== PASSAGE FOR REVIEW ==

★ ★ ★ ★ ★

It’s possible that a major condition that occurred more than 10 years ago, may not impact the consumer’s premium. The big variable is the wording of the questions on the application. Often, applications for temporary coverage only review 5-10 years of medical history.
Many companies offer “modified” classes that will often provide charges 25%-100% above normal. While this isn’t an ideal rate, occasionally it is a viable option that should be considered. Sometimes, there are only a few different classifications. However, a few carriers will have many rate classes…even as many as 10 different ones! Usually, Blue Cross has many tiers while UnitedHealthcare, Humana, and other carriers have less. NOTE: There are only TWO classes for Marketplace plans – Tobacco and Non-Tobacco. Prior medical conditions are not applicable.
Treatment Of Existing Conditions For Non-Exchange Coverage
Regarding existing conditions, if an applicant for coverage takes medications for high blood pressure and high cholesterol, and is also 35 pounds overweight, it is possible the policy will be approved. However, the issued rate may be 75% higher than the original estimate. This “modified” increase does not impact the benefits of the policy, just the cost.
If there are other family members applying for coverage, their risk could be viewed as more favorable and receive a much more attractive offer. Or, certain applicants can be accepted while others are denied. A carrier can pick the applicants it wants to approve.
Other common conditions that can cause the original quoted premium to increase are restless leg syndrome, irritable bowel syndrome, gout, asthma, seizures, arthritis, headaches, and sleep apnea. Keep in mind that this is not an all-inclusive list and the severity of the condition will affect the cost of the policy. On most underwritten plans, insulin-dependent diabetics will be declined so perhaps we can suggest other alternatives. Diabetes controlled by diet often is not a major condition.

★ ★ ★ ★ ★

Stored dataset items
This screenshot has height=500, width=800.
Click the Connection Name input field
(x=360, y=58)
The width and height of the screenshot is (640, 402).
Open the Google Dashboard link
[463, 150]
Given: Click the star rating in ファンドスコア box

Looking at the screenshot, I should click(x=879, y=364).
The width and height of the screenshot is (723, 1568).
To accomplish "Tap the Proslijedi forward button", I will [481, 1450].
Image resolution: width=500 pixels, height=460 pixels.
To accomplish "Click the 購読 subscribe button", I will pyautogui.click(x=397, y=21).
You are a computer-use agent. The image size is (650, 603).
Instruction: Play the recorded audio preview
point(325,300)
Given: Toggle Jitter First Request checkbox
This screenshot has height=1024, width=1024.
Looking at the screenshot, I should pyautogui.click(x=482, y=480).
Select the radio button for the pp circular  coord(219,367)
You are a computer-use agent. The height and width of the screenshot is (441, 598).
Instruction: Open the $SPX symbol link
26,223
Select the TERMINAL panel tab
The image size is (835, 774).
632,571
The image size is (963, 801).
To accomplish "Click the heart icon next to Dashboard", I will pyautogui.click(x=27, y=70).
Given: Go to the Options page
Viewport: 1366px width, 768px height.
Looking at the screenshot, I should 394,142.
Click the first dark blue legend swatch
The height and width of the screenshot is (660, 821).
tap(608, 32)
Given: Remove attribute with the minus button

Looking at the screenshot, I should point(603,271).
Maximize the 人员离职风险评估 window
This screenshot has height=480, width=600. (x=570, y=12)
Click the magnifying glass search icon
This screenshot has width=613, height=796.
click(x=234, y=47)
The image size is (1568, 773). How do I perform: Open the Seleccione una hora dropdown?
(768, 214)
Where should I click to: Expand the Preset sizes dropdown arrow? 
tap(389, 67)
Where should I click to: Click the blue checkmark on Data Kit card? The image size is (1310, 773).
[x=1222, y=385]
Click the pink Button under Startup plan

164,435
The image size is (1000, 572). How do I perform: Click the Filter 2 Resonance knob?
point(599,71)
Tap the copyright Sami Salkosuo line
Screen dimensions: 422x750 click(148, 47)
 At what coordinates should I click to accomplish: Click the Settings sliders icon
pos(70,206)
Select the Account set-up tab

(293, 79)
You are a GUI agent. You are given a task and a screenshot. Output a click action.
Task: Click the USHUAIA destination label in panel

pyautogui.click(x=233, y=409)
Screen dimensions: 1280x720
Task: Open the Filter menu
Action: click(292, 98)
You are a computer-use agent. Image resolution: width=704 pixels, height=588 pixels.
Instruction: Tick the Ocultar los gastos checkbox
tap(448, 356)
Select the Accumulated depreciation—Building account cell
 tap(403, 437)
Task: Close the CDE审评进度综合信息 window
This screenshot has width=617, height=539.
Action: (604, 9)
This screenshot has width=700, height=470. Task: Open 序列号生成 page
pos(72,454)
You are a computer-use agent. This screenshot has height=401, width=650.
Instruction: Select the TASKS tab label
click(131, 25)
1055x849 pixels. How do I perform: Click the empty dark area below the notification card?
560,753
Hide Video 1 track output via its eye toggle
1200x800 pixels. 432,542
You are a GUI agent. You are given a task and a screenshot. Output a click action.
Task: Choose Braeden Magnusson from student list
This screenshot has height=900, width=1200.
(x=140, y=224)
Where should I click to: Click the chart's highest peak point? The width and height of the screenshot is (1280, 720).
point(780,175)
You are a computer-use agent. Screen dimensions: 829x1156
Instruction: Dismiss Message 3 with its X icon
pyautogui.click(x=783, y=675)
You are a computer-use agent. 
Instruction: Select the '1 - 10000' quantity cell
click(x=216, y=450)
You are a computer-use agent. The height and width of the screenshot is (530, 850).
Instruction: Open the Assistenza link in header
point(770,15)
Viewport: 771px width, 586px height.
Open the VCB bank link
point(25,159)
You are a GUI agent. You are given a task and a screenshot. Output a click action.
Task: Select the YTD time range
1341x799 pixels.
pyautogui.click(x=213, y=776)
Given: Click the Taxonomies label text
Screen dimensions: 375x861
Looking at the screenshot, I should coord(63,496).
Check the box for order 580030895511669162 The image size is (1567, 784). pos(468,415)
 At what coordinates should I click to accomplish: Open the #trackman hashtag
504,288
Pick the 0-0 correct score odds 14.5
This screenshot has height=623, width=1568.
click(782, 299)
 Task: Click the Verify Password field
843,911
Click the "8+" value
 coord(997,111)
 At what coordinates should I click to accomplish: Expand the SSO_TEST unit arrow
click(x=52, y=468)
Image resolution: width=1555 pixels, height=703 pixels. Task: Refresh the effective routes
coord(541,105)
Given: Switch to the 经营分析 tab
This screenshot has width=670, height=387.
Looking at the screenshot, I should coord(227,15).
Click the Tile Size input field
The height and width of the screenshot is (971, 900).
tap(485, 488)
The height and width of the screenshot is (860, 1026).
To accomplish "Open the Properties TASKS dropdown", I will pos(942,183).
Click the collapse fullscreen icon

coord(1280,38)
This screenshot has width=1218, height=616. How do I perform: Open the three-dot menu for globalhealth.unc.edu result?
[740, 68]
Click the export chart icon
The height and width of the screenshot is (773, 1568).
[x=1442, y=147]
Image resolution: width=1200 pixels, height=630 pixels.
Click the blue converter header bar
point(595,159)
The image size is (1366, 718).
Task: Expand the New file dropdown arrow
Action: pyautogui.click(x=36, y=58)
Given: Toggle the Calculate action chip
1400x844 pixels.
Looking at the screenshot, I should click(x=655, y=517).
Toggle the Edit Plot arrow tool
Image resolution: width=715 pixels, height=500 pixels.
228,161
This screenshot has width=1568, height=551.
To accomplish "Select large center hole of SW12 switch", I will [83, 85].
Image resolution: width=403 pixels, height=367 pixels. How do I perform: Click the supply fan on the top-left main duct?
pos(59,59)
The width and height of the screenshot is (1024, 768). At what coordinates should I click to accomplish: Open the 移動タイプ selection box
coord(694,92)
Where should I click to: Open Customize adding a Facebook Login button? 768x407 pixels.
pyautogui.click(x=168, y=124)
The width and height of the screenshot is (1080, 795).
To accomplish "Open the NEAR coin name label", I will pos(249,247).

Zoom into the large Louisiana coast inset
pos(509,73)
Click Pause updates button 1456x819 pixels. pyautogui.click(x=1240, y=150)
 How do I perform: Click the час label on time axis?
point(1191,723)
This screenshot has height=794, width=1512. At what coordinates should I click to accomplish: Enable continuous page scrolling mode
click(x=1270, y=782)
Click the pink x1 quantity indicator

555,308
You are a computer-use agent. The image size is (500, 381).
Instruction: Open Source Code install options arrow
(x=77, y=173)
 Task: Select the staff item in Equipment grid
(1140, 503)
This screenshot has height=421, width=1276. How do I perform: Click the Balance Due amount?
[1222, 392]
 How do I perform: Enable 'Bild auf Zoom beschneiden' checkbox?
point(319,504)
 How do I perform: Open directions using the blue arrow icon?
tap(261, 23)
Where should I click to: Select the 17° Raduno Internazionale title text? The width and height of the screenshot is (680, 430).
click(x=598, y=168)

★ ★ ★ ★ ★

== WORK ORDER 1 ==
Answer these questions using the passage on insurance rates and existing conditions.
(a) How many years of medical history do applications for temporary coverage often review?
(b) What are the two classes for Marketplace plans?
(c) In the example of an applicant with high blood pressure, high cholesterol, and extra weight, how much higher than the original estimate may the issued rate be?
== WORK ORDER 2 ==
Continue the passage on insurance rates and existing conditions from its last sentence.

== WRITTEN RESPONSE 1 ==
(a) 5-10 years.
(b) Tobacco and Non-Tobacco.
(c) 75% higher.

== WRITTEN RESPONSE 2 ==
Underwriting guidelines for Obamacare coverage changed in 2014 when all policies became guaranteed approved and all underwriting (OK, most of it) ended. Smoking , as earlier mentioned, became the only underwriting criteria allowed. Of course, your age and residence location are considered when the carrier determines their rate offer. Open Enrollment usually begins in November and lasts for three months.
Are Some Medical Insurance Plans Better Than Others?
Yes. The most expensive policies will often have low or no major medical deductible. For example, often HMO plans will contain a small daily maximum expense instead of a larger deductible such as $2,500. Many PPO plans offer low deductible options (such as $250 or $500), which can raise the rate as much as 25%-40%. If you are in reasonably good health, a low deductible is typically not advisable. An HSA may be a better policy option. Other low cost plan information can be found here.
Depending on the carrier and state you reside, you may see a “Cadillac” plan that features extra benefits such as brand-name prescription benefits with no deductible to meet, enhanced mental illness coverage and first-dollar coverage on hospital claims with no coinsurance or deductible. These plans are very expensive, so unless your employer is paying the cost, it may be more cost-effective to purchase a policy that costs less. A higher deductible could drastically cut your health care expenses.
Other forms of insurance, such as dental, life and vehicle plans, will also have preferred classifications. But health care is clearly the most intriguing, since in many instances you can change your behavior and improve your own class. When you request to view rates at the top of the page, you’ll be able to determine your own personal rating and compare offers from different companies.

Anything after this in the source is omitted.